Source records
- - - - -
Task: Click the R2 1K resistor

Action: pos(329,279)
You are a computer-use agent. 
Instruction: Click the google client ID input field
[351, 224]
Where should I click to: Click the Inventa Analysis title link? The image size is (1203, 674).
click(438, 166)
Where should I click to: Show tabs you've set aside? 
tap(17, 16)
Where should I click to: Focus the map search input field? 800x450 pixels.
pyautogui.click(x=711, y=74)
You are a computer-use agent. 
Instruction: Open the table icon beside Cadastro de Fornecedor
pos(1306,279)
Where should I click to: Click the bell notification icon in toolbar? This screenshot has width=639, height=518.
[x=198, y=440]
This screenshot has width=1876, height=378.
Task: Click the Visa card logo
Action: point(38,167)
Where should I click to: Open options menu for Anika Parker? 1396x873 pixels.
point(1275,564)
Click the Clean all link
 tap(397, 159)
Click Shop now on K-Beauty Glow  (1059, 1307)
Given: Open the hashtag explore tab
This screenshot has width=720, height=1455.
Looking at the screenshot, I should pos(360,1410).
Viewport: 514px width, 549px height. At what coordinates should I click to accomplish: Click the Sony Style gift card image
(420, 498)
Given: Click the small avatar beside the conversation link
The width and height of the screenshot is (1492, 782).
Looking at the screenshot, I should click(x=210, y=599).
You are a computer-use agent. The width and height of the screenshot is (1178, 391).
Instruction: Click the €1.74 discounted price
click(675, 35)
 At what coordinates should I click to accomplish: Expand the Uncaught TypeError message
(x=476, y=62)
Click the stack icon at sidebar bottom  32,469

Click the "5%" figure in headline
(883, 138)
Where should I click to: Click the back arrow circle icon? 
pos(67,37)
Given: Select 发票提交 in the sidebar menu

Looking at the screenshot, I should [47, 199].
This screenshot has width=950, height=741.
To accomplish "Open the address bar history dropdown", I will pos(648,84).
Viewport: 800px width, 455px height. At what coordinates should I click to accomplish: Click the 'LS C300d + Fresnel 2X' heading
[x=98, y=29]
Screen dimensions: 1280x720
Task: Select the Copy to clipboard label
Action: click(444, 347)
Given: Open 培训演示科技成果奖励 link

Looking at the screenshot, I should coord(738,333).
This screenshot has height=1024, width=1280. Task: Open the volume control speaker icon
- - - - -
All the records above need to be transcribed exactly and in full.

Task: Click the R2 1K resistor

Action: pos(329,279)
You are a computer-use agent. 
Instruction: Click the google client ID input field
[351, 224]
Where should I click to: Click the Inventa Analysis title link? The image size is (1203, 674).
click(438, 166)
Where should I click to: Show tabs you've set aside? 
tap(17, 16)
Where should I click to: Focus the map search input field? 800x450 pixels.
pyautogui.click(x=711, y=74)
You are a computer-use agent. 
Instruction: Open the table icon beside Cadastro de Fornecedor
pos(1306,279)
Where should I click to: Click the bell notification icon in toolbar? This screenshot has width=639, height=518.
[x=198, y=440]
This screenshot has width=1876, height=378.
Task: Click the Visa card logo
Action: point(38,167)
Where should I click to: Open options menu for Anika Parker? 1396x873 pixels.
point(1275,564)
Click the Clean all link
 tap(397, 159)
Click Shop now on K-Beauty Glow  (1059, 1307)
Given: Open the hashtag explore tab
This screenshot has width=720, height=1455.
Looking at the screenshot, I should pos(360,1410).
Viewport: 514px width, 549px height. At what coordinates should I click to accomplish: Click the Sony Style gift card image
(420, 498)
Given: Click the small avatar beside the conversation link
The width and height of the screenshot is (1492, 782).
Looking at the screenshot, I should click(x=210, y=599).
You are a computer-use agent. The width and height of the screenshot is (1178, 391).
Instruction: Click the €1.74 discounted price
click(675, 35)
 At what coordinates should I click to accomplish: Expand the Uncaught TypeError message
(x=476, y=62)
Click the stack icon at sidebar bottom  32,469

Click the "5%" figure in headline
(883, 138)
Where should I click to: Click the back arrow circle icon? 
pos(67,37)
Given: Select 发票提交 in the sidebar menu

Looking at the screenshot, I should [47, 199].
This screenshot has width=950, height=741.
To accomplish "Open the address bar history dropdown", I will pos(648,84).
Viewport: 800px width, 455px height. At what coordinates should I click to accomplish: Click the 'LS C300d + Fresnel 2X' heading
[x=98, y=29]
Screen dimensions: 1280x720
Task: Select the Copy to clipboard label
Action: click(444, 347)
Given: Open 培训演示科技成果奖励 link

Looking at the screenshot, I should coord(738,333).
This screenshot has height=1024, width=1280. Task: Open the volume control speaker icon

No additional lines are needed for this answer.